El Gobierno Nacional de Colombia ha presentado una actualización significativa de su Plan de Acción Fiscal para el año 2025, revelando ajustes en las proyecciones de ingresos, gastos y deuda pública. Esta revisión se produce en un contexto de creciente preocupación por el déficit fiscal y la sostenibilidad de las finanzas públicas del país.
Rentas y Déficit Presupuestario
De acuerdo con las estimaciones más recientes, los ingresos totales previstos para 2025 se elevan a 9.3 billones de pesos colombianos, superando los 7.8 billones calculados previamente. Pese a este aumento en ingresos, no es suficiente para cubrir el gasto público estimado, que llega a 9.23 billones de pesos. En consecuencia, el déficit fiscal se expande, alcanzando el 7.1% del Producto Interno Bruto (PIB), comparado con el 5.1% esperado inicialmente. mexicocomovamos.mxreuters.com
Para financiar este déficit, el Gobierno ha decidido aumentar tanto el endeudamiento interno como externo. Se emitirán bonos externos por aproximadamente 2.4 billones de pesos y se contratarán préstamos por unos 1 billón de pesos con entidades bancarias. Además, la colocación de títulos de deuda interna (TES) aumentará de 46.5 billones a 58 billones de pesos.

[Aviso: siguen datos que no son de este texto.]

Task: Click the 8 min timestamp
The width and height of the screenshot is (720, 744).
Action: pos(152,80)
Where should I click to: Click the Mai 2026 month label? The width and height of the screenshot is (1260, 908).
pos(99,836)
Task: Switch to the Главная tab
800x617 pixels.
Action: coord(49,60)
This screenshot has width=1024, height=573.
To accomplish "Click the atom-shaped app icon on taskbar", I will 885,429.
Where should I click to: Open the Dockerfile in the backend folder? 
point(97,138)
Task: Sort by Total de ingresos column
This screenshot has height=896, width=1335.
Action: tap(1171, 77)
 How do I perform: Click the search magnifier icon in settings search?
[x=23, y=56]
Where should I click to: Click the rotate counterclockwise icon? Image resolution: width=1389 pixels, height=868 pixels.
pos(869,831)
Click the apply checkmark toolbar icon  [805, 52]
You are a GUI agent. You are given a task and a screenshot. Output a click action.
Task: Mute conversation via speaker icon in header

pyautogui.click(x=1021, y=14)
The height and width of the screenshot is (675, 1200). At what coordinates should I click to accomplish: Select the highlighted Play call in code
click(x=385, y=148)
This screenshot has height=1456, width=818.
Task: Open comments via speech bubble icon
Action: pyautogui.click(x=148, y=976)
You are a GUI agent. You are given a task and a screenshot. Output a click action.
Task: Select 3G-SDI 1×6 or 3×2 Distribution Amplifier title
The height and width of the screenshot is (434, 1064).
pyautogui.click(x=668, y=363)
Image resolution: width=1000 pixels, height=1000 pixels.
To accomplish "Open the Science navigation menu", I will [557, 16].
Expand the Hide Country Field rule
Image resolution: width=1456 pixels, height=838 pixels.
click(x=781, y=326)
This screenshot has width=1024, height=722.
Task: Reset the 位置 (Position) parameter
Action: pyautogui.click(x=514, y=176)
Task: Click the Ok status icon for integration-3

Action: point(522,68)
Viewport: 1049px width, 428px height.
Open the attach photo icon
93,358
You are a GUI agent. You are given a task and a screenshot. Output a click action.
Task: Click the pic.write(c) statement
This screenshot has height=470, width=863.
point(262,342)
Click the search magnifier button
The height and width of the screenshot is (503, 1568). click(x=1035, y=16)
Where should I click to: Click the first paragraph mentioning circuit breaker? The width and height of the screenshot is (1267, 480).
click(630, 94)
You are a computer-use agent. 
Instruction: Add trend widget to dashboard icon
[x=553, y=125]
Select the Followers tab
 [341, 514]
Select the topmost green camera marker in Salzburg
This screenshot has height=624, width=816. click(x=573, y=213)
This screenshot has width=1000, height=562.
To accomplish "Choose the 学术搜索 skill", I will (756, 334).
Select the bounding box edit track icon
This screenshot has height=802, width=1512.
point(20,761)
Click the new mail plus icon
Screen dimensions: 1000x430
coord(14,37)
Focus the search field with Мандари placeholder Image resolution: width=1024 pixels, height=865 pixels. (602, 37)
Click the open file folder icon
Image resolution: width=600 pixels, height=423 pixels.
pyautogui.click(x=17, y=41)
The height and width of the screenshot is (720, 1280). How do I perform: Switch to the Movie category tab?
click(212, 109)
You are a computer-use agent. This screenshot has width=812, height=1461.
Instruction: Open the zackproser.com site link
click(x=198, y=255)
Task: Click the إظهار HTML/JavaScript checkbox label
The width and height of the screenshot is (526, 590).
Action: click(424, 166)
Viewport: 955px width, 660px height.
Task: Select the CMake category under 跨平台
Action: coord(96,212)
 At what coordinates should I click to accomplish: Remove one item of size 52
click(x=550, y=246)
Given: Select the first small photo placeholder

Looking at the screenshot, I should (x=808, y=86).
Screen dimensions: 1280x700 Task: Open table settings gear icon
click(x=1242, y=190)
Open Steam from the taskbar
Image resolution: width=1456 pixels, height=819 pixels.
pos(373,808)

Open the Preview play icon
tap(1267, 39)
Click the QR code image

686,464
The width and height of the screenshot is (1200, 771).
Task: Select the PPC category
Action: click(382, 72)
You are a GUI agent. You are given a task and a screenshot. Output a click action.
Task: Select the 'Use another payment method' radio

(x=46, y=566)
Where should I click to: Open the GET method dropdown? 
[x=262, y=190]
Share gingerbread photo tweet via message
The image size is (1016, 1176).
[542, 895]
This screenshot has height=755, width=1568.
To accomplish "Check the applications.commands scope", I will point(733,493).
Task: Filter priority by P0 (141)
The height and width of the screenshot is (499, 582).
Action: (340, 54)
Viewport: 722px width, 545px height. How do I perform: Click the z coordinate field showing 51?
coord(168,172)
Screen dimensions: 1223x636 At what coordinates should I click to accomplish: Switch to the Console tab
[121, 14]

Ajustes en el Gasto Público
El presupuesto gubernamental para el año 2025 ha sido modificado para dar prioridad a ciertos sectores. Se asignarán fondos adicionales a iniciativas sociales, salud y educación, con la intención de reducir el impacto de la crisis económica en las poblaciones más vulnerables. No obstante, algunos ámbitos, como la infraestructura y la seguridad, enfrentarán reducciones importantes. Por ejemplo, se recortará un 15% el presupuesto destinado a seguridad, mientras que el de infraestructura se verá disminuido en un 10%.
Reacciones y Perspectivas
El aumento de deuda decidido por el Gobierno ha suscitado opiniones divididas. Por una parte, ciertos expertos opinan que esta acción es indispensable para asegurar el funcionamiento gubernamental y prevenir una crisis fiscal más severa. Sin embargo, también hay inquietudes respecto a cómo podría afectar la estabilidad económica del país en el largo plazo.
Además, la ampliación del déficit fiscal podría afectar la calificación crediticia de Colombia y encarecer el costo de la deuda en los mercados internacionales. Las agencias calificadoras de riesgo ya han expresado su preocupación por la sostenibilidad de las finanzas públicas colombianas.